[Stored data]
· · ·

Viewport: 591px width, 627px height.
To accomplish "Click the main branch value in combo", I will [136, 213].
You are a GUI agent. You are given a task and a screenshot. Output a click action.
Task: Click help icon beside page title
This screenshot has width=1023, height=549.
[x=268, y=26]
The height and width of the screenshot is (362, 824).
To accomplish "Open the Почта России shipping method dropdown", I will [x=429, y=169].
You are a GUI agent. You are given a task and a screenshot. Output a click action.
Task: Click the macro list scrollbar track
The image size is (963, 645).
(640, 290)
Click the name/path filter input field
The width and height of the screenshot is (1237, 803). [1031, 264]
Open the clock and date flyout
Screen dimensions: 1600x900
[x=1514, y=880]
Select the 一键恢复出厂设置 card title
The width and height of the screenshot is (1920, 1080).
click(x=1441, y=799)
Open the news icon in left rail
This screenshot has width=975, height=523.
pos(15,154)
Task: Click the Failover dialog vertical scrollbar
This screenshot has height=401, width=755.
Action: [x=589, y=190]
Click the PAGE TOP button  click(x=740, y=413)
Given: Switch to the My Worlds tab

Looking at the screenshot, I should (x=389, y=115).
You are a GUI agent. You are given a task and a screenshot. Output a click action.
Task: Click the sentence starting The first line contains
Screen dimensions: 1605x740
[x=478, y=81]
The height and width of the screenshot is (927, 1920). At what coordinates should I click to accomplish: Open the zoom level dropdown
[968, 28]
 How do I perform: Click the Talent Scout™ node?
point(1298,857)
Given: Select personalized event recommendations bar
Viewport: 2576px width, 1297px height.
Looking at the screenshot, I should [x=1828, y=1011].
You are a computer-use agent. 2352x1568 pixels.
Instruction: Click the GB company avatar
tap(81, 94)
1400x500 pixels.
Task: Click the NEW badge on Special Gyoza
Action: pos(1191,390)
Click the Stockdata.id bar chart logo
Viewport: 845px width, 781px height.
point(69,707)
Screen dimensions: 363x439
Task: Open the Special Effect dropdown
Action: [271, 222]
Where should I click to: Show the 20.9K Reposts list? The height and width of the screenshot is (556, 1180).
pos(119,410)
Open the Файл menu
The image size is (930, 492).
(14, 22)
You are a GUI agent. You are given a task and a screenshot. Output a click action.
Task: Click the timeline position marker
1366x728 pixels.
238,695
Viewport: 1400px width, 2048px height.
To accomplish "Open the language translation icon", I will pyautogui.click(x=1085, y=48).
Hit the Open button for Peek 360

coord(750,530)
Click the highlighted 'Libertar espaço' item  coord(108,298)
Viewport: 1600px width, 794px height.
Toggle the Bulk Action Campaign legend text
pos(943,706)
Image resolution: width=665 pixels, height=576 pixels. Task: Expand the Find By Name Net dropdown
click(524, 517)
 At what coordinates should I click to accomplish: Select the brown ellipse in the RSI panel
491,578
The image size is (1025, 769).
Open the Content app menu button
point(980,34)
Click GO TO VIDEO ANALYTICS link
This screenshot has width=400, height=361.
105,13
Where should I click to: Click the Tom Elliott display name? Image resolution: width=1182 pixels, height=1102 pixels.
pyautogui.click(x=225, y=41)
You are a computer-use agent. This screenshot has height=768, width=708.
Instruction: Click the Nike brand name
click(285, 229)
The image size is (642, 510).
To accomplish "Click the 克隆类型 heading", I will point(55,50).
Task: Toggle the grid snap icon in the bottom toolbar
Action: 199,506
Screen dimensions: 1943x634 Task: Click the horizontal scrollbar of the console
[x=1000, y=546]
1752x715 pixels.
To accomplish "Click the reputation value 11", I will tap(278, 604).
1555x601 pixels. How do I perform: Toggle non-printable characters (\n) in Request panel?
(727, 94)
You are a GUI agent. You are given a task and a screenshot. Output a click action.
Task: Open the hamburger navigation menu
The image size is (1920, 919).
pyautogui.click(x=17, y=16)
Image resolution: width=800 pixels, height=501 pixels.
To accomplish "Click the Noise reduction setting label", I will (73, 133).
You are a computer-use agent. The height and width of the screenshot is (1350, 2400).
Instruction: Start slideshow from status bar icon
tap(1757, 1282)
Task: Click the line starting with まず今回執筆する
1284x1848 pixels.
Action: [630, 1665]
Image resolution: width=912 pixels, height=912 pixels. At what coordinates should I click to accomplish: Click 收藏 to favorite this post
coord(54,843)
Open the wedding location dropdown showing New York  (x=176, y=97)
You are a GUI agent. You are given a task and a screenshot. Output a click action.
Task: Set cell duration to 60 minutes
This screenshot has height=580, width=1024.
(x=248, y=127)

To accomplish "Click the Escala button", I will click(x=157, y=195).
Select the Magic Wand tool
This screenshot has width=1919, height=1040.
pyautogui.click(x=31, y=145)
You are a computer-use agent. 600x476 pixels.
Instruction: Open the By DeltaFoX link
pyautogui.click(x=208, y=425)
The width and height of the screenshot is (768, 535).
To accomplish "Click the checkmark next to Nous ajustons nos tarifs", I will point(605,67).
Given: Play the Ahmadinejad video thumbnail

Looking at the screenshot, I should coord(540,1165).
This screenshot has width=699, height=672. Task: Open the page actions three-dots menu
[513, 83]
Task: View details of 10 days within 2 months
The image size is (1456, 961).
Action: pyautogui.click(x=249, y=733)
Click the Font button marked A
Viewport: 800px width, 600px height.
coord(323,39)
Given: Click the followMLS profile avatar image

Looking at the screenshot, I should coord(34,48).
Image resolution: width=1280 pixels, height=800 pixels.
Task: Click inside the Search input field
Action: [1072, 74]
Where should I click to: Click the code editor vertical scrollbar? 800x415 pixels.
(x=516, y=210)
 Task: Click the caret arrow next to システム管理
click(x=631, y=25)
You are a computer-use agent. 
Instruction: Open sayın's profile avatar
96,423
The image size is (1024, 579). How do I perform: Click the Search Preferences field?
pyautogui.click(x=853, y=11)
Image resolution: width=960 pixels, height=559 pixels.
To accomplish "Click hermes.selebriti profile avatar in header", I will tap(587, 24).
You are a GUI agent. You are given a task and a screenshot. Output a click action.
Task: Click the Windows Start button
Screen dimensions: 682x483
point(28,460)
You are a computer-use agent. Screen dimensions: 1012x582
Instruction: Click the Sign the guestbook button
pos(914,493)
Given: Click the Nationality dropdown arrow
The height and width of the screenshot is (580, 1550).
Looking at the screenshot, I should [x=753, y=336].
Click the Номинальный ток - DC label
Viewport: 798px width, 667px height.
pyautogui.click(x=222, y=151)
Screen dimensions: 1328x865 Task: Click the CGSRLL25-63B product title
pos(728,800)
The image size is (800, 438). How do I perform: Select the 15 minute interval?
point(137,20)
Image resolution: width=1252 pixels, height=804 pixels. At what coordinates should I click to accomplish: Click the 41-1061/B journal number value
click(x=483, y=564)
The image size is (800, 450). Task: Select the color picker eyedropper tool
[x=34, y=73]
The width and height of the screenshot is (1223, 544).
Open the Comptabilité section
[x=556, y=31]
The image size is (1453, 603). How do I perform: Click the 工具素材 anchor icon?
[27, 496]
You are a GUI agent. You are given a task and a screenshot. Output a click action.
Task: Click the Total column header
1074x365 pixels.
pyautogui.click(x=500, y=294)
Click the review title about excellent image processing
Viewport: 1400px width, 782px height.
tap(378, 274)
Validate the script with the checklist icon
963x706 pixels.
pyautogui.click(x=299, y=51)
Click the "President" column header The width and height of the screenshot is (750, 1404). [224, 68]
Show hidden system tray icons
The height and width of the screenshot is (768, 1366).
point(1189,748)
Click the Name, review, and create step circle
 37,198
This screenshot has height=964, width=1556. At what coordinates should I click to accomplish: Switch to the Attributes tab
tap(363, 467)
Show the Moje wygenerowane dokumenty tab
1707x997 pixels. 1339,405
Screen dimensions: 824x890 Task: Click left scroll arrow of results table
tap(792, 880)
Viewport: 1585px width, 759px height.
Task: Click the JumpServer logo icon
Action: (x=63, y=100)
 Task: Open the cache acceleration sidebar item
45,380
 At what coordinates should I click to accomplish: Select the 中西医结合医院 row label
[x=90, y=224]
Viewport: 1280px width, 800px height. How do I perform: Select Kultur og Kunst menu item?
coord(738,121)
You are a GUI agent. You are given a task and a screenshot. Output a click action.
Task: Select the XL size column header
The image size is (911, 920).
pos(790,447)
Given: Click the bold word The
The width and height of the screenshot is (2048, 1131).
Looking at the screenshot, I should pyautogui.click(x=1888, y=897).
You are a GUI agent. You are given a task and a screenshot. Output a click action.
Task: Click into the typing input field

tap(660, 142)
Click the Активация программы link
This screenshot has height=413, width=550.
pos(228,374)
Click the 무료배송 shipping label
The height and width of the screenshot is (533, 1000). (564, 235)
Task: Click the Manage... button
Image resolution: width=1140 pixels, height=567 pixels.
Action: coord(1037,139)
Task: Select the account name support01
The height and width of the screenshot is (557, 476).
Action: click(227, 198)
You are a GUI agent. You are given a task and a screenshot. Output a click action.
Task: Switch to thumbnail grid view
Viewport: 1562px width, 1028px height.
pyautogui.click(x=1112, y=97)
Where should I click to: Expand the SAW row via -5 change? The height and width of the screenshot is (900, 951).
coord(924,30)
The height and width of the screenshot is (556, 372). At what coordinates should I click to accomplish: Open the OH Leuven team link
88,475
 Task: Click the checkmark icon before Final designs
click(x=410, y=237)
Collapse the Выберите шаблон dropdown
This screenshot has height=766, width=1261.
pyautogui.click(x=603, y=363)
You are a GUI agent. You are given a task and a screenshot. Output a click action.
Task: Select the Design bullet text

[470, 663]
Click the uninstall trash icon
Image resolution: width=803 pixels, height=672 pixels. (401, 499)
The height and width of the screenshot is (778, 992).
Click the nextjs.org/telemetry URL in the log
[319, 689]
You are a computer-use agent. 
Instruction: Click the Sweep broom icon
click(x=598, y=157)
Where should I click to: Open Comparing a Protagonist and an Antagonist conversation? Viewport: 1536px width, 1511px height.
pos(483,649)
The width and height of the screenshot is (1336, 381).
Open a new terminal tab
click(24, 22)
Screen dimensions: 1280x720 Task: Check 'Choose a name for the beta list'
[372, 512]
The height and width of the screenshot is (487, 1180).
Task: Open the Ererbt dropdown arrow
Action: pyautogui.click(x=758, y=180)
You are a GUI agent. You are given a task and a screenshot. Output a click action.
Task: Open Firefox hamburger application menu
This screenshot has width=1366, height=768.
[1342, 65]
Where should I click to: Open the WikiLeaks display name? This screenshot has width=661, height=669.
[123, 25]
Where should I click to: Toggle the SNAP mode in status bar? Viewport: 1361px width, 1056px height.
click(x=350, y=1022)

· · ·

Problem requirements: Copy out the range of lines above starting at the line with "You are a computer-use agent. The" and ending at the line with "Open the wedding", exactly and including both.

Expected output:
You are a computer-use agent. The height and width of the screenshot is (1350, 2400).
Instruction: Start slideshow from status bar icon
tap(1757, 1282)
Task: Click the line starting with まず今回執筆する
1284x1848 pixels.
Action: [630, 1665]
Image resolution: width=912 pixels, height=912 pixels. At what coordinates should I click to accomplish: Click 收藏 to favorite this post
coord(54,843)
Open the wedding location dropdown showing New York  (x=176, y=97)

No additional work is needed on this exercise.